GIVEN TASK –
Please answer these questions about the post on snow in April below, one line each:
(a) Where did the teachers ask the students how they felt about the snow?
(b) What did the students dip their brushes into to wash them before changing colors?
(c) What did the students turn large chunks of ice into?

Snow in April?! No problem!

Our Junior Kindergarten students surprise us every single day. When I woke up on a snowy April morning, I arrived to school with a gloomy grin and looked at my teaching partner with rolling eyes. “Are you kidding me?” we said to each other. But rather than projecting our disappointment, we simply asked the students in our morning message how they felt about the snow. To our surprise every single one of them could not be more excited. “It makes me feel happy”, “I want to play in it”, “I’m so, so, so, so, excited”; were some of the many messages we heard. The Outdoor Classroom was snowy, but let’s not forget it was still April and the weather was somewhat warmer; the result: a snowy, wet, muddy sandy surprise! “Ew” you might be thinking? “What a mess” perhaps? “WONDERFUL” thought the JKs. The imaginative play, collaboration, creative thinking, and utter joy each child displayed surprised us more than usual.

PAINT INQUIRY
How can you use water colour paints without water or paper? The JKs figured it out! Bringing out only paint pallets and brushes we asked the students how they can use the materials to paint in the Outdoor Classroom. They shared their ideas, tested their theories, and certainly tried their best. They became problem solvers as they dipped their brushes into puddles to wash it before changing colours. Talk about creative problem solvers! As they swished their brushes in melting snow, ice, and water, they began transforming large chunks of ice into colourful works of art.

MARBLE RUN or WATER RUN?

RECORDS –
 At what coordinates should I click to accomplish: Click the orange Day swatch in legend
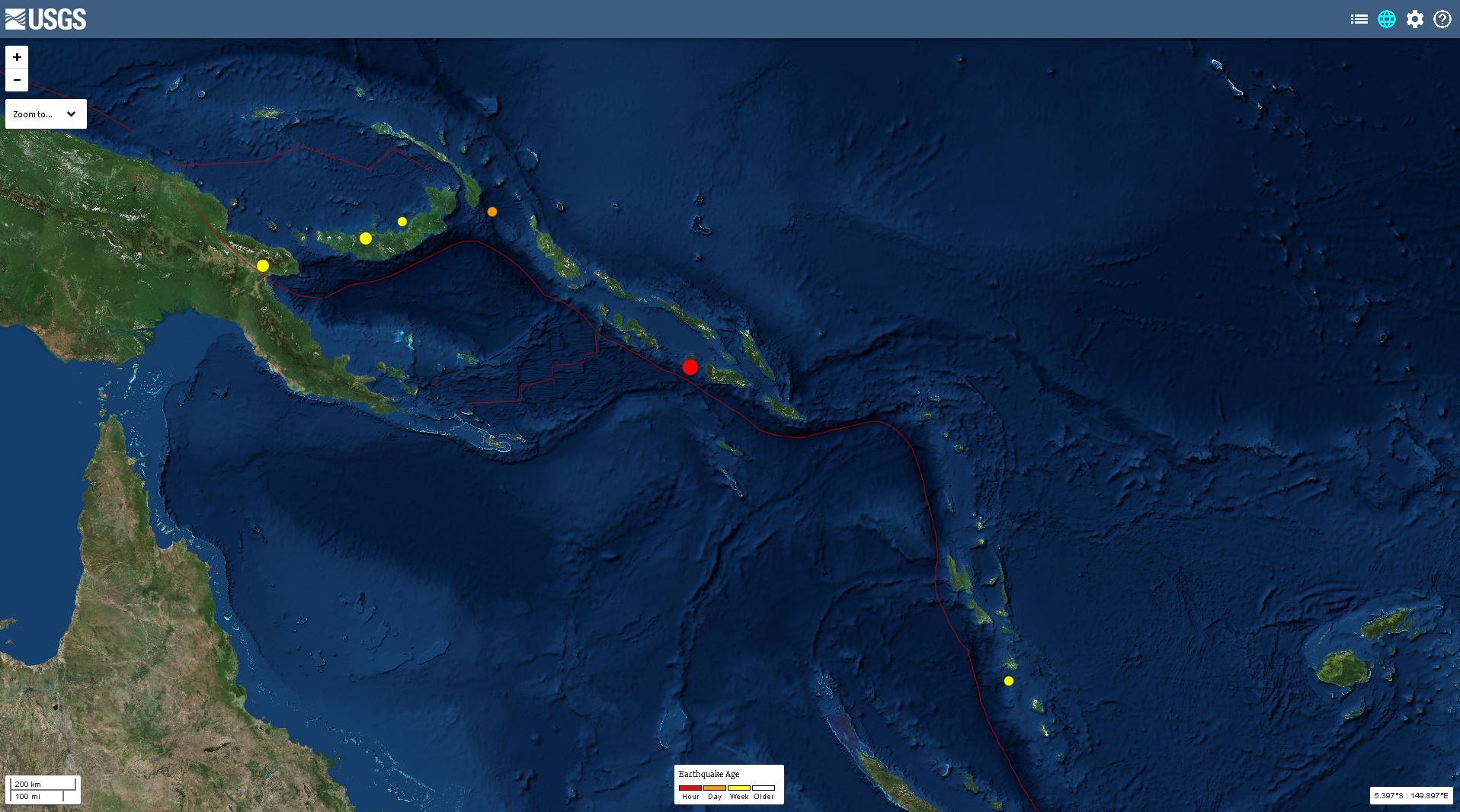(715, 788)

...

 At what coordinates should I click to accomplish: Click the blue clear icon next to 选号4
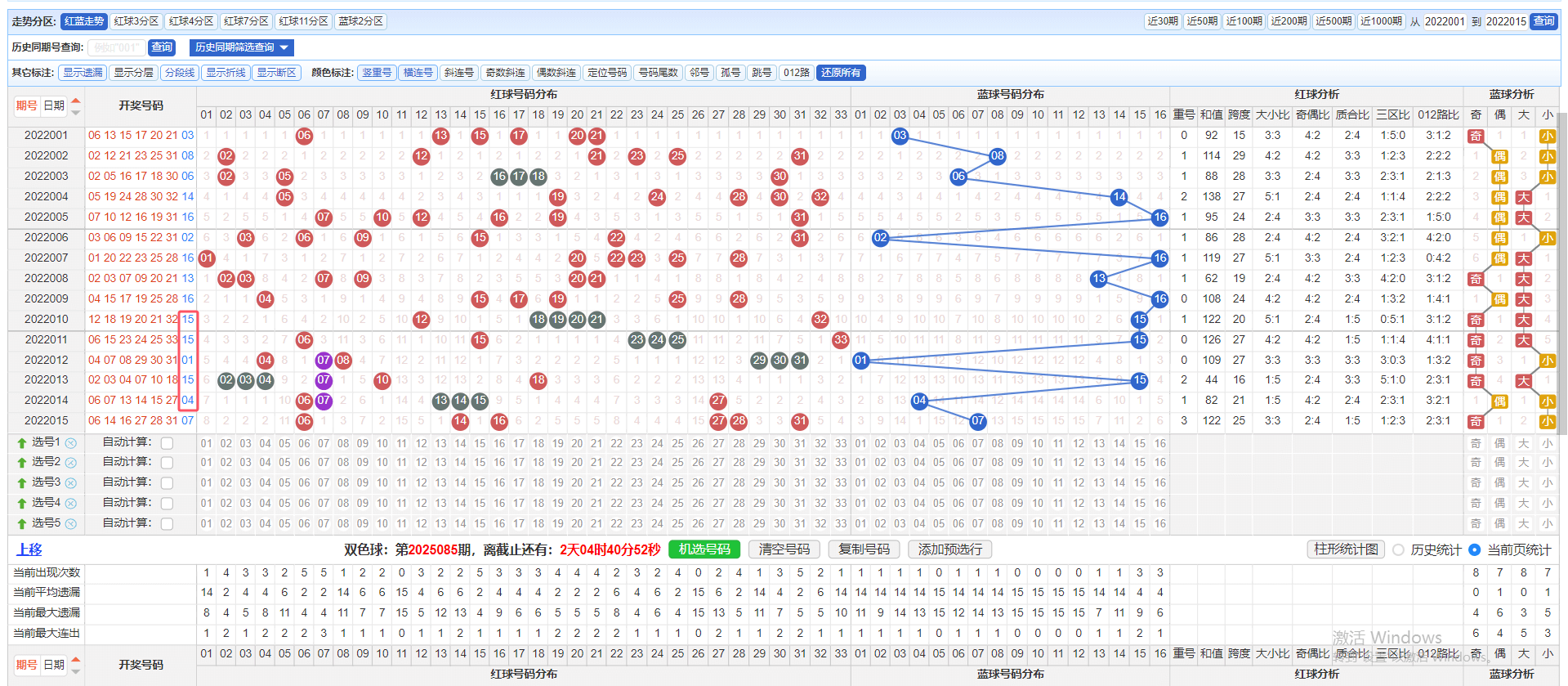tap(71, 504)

SOLUTION FOR THIS TASK –
(a) In the morning message.
(b) Puddles.
(c) Colorful works of art.